*TASK DETAILS*
Please continue the forum thread below, in which members welcome a newcomer interested in Freemasonry, picking up after its final post.

*PASSAGE PROVIDED*
==================================================

# Good day and Hello all.



## J.T. (Oct 19, 2011)

Hello my name is J.T. Young from Houston Texas. I was inquiring about a local Prince Hall Lodge to install a cornerstone at the Church where I am a member and Deacon. So, I started researching mainly for contact information and was intrigued with the evident beliefs and morals of the Freemason society. I don't normaly communicate on any kind of internet social boards but, this seems to be a safe place to interact with concientious and morally grounded people. Any how, i just wanted to formaly introduce myself and continue to browse. Have a good day and may God keep you and bless you.


----------



## Bro. Stewart P.M. (Oct 19, 2011)

Welcome to the Community!


----------



## Benton (Oct 19, 2011)

Welcome!


----------



## khilles (Oct 19, 2011)

Welcome


----------



## jwhoff (Oct 19, 2011)

Very welcome.  Good to have you on the boards.


----------



## Brent Heilman (Oct 20, 2011)

Welcome to the forums! Enjoy your stay here and if you have any questions feel free to ask. There are lots of guys here who have the knowledge and capability to answer most any question.

==================================================

*RECORD EXCERPTS*
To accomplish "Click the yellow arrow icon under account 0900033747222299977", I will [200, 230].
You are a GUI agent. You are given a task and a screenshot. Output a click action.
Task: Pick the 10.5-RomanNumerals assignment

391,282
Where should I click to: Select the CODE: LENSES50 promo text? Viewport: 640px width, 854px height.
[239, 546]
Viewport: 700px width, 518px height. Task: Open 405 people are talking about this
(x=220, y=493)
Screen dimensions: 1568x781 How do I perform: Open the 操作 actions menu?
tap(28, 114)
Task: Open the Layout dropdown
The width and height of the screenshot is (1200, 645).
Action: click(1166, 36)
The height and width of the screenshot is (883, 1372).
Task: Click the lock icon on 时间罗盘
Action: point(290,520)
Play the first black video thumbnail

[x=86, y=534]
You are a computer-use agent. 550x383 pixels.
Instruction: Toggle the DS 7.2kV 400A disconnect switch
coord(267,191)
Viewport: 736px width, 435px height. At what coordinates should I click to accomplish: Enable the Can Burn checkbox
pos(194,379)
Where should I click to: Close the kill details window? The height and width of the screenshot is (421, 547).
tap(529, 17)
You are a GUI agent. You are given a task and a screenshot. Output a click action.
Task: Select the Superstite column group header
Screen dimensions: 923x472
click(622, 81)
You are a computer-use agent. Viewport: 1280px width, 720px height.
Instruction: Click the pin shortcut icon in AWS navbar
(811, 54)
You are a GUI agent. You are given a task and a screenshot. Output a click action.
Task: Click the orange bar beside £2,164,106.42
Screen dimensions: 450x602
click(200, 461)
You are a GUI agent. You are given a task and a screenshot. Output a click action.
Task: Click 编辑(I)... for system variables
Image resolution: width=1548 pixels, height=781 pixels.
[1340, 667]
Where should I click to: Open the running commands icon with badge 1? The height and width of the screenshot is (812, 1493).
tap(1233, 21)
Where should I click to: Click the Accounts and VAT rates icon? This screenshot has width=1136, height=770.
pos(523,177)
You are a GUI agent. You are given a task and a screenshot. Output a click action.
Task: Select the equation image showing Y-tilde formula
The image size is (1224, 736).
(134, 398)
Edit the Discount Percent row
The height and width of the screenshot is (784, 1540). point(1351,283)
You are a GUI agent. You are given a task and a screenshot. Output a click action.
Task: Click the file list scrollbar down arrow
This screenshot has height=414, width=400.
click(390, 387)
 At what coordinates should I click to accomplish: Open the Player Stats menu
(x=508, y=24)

==================================================

*REPLY TO THE EXERCISE*
----------



## Bro.BruceBenjamin (Oct 20, 2011)

Welcome to the forums my brother.


----------



## JTM (Oct 20, 2011)

so did you get your cornerstone leveled?

Also, feel free to send any of the moderators, myself, or blake a pm if you ever need to.  we also respond to reported threads very quickly


----------



## J.T. (Oct 21, 2011)

I have been contacted by a local PHA and am diligently taking the necessary steps. It looks like the beginning of something good.


----------



## MikeMay (Oct 22, 2011)

Welcome to the Forum and let us know if and when the cornerstone is laid...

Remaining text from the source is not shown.